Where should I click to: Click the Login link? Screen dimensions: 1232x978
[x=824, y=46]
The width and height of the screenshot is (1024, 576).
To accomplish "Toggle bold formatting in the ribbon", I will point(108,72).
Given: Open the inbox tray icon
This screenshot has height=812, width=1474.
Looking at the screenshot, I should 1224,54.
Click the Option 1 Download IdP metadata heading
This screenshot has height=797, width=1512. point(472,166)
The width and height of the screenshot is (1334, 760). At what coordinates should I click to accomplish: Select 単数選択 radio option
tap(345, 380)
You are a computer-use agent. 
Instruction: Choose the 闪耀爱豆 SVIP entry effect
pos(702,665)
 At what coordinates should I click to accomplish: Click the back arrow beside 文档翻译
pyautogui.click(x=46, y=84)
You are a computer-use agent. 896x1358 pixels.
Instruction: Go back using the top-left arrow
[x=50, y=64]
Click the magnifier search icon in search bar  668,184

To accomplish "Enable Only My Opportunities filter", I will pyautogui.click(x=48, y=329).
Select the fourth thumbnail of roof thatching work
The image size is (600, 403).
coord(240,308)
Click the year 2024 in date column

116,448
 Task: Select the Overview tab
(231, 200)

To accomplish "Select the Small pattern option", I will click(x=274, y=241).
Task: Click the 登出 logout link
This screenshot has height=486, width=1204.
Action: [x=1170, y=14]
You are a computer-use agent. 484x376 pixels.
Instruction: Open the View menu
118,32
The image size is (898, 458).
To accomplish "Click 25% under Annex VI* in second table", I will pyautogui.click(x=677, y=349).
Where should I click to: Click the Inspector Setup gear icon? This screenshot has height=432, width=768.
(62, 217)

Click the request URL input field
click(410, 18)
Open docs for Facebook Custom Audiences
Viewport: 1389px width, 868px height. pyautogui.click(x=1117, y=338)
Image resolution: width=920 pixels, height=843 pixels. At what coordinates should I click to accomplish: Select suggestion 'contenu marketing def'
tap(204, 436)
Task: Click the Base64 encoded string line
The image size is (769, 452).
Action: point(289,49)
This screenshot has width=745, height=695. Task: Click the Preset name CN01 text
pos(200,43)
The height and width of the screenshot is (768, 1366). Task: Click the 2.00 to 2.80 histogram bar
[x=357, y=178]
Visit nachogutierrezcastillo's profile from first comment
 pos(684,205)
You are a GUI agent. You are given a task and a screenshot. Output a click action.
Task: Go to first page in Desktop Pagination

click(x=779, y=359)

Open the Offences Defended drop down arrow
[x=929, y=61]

▶ [Task statement] Return only the lines between the one holding "Image resolution: width=920" and the one holding "You are a GUI", inclusive, exactly as they appear above.

▶ [Task solution]
Image resolution: width=920 pixels, height=843 pixels. At what coordinates should I click to accomplish: Select suggestion 'contenu marketing def'
tap(204, 436)
Task: Click the Base64 encoded string line
The image size is (769, 452).
Action: point(289,49)
This screenshot has width=745, height=695. Task: Click the Preset name CN01 text
pos(200,43)
The height and width of the screenshot is (768, 1366). Task: Click the 2.00 to 2.80 histogram bar
[x=357, y=178]
Visit nachogutierrezcastillo's profile from first comment
 pos(684,205)
You are a GUI agent. You are given a task and a screenshot. Output a click action.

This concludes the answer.